When I say delusional, I refer specifically to Modi supporters like Lata Mangeshkar and Asha Bhosle, who forgot their debt to the Muslim colleagues who wrote their songs and sang with them. And when I say monstrous, I have in mind not only the impact on musicians, weavers and brick-layers of a nationalism that considers them a problem to be solved, but also the Hindu who delivers the blow in a warm glow of self-love, whose self-love is wrapped up in hate, and who hopes that tearing the fabric of a thousand years of history will leave him and his country magically whole. I want to borrow a few brutally edited sentences from Günter Grass:

An entire gullible nation believed faithfully in Santa Claus. But Santa Claus was really the Gasman. In faith I believe it smelled of walnuts and almonds.
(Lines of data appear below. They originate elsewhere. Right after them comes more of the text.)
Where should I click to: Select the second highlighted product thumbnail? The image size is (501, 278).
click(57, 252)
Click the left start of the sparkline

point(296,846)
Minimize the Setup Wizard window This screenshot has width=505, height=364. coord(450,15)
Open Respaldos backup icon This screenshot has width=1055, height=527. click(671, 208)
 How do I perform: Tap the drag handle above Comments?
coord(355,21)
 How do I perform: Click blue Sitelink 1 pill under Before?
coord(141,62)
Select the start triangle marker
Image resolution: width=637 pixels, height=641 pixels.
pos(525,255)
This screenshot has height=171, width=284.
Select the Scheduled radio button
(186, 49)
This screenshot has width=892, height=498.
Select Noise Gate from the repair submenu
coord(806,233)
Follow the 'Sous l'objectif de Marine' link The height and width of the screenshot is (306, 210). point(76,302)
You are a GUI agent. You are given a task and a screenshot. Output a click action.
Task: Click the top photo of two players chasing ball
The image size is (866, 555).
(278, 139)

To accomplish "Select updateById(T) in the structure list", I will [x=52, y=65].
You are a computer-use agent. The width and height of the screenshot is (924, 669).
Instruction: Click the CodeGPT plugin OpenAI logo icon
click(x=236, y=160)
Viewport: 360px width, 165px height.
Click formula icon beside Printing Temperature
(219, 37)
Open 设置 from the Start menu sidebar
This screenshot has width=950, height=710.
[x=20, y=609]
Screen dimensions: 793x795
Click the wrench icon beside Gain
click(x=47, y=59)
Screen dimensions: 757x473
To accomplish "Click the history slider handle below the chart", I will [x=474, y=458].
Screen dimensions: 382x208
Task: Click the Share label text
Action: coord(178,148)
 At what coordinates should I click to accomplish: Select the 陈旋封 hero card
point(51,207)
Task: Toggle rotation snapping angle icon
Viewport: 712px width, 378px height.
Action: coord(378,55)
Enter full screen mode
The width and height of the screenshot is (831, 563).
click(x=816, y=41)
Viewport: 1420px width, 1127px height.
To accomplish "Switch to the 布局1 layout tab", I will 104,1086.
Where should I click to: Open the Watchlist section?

He’s coming! He’s coming! And who came? The Christ Child, the Savior? Or was it the heavenly Gasman with the gas meter under his arm, ticking away? And he said: I am the Savior of this world, without me you can’t cook. And he was open to reason, he offered special rates, turned on the freshly polished gas cocks and let the Holy Spirit pour forth, so that the dove could be cooked. And so they believed in the only true and saving Gas Company, which many  believed would bring them the Christmas they expected, but only for those whom the store of walnuts and almonds was insufficient survived the holidays – though all had believed there was plenty for everyone.

But once belief in Santa Claus turned out to be faith in the Gasman, they tried love, abandoning the order of things in Corinthians: I love you they said, oh, I love you. Do you love yourself too? Do you love me, tell me, do you really love me? I love myself too.

But after faith in the Gasman was proclaimed the state religion, after faith and pre-anticipated love, there remained only the third white elephant from the Epistle to the Corinthians: hope. And while they hoped they still had walnuts and almonds to nibble on, they hoped that it would soon end, so they could start anew or continue. And still didn’t know what it was that would end. Just hoped that it would soon end, end tomorrow, but, they hoped, not today; for what would they do, how begin anew, if it ended so suddenly? And when the end came, they quickly turned it to a hopeful beginning; for in our country an end is always a beginning and there is always hope in any end, even the most definitive of ends.